Dans ces articles, on aime le style énergique, le sens des formules, des croquis, des portraits aigus, rapides. Et on découvre que Jean d’Ormesson possède une autre qualité trop rare : il sait admirer. Ainsi, François Mauriac occupe une large place, peut-être parce qu’en lui « s’incarnaient tous les talents d’un esprit à la fois classique et moderne et le génie de la langue porté à sa perfection. C’est cette rencontre si rare qui donne à François Mauriac, écrivain et journaliste, toutes ses chances d’éternité ». Paul Morand, au contraire, détestait le journalisme. Surprenant, quand on a écrit des livres sur des villes, « tant de reportages de génie où le monde moderne brillait de tous les feux nouveaux de l’automobile de sport, du cinéma et du jazz ».

Comprendre, aimer : deux mots qui sont le moteur de Jean d’Ormesson dans ces articles. Il célèbre Aragon. Totalement préservé de la jalousie et du ressentiment qui font détester ses contemporains, il sait aussi rendre hommage à ses cadets.
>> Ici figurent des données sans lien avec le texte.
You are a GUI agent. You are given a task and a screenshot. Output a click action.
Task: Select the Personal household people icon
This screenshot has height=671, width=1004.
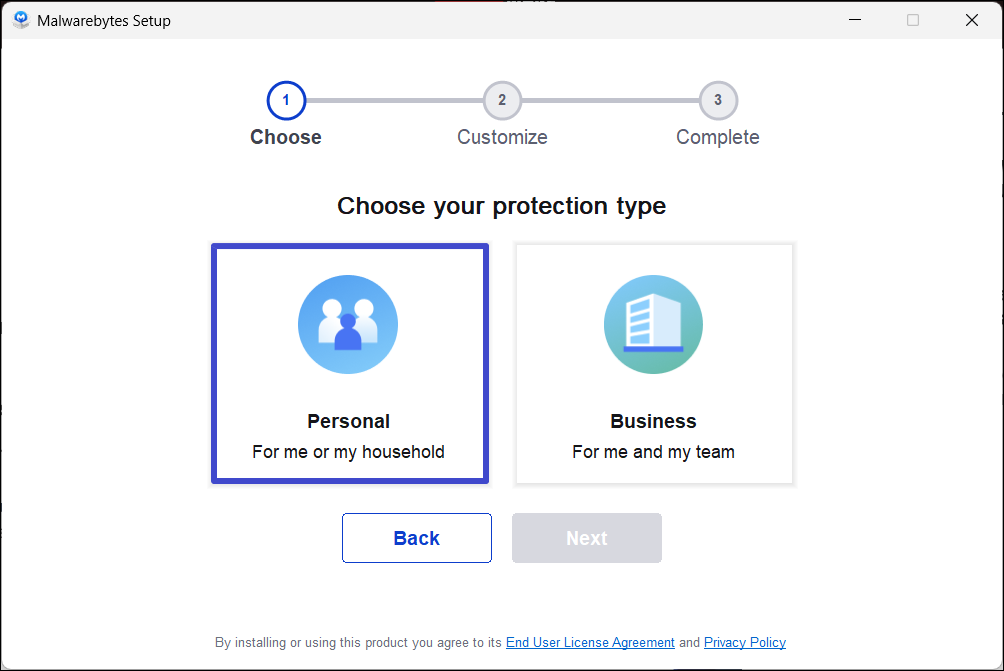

Patrick Besson, qui a « plus de talent que les autres, et peut-être plus que personne ». Gabriel Matzneff, « un sauteur latiniste, un séducteur intellectuel, un diététicien métaphysique ». Et qui est donc ce « classique rebelle et farceur, doué comme pas un » ? Jean d’Ormesson lui-même ? Non, Philippe Sollers, qui, comme lui, se rallie à ce mot de Stendhal : « L’essentiel est de fuir les sots et de nous maintenir en joie. »

« Je dirai malgré tout que cette vie fut belle »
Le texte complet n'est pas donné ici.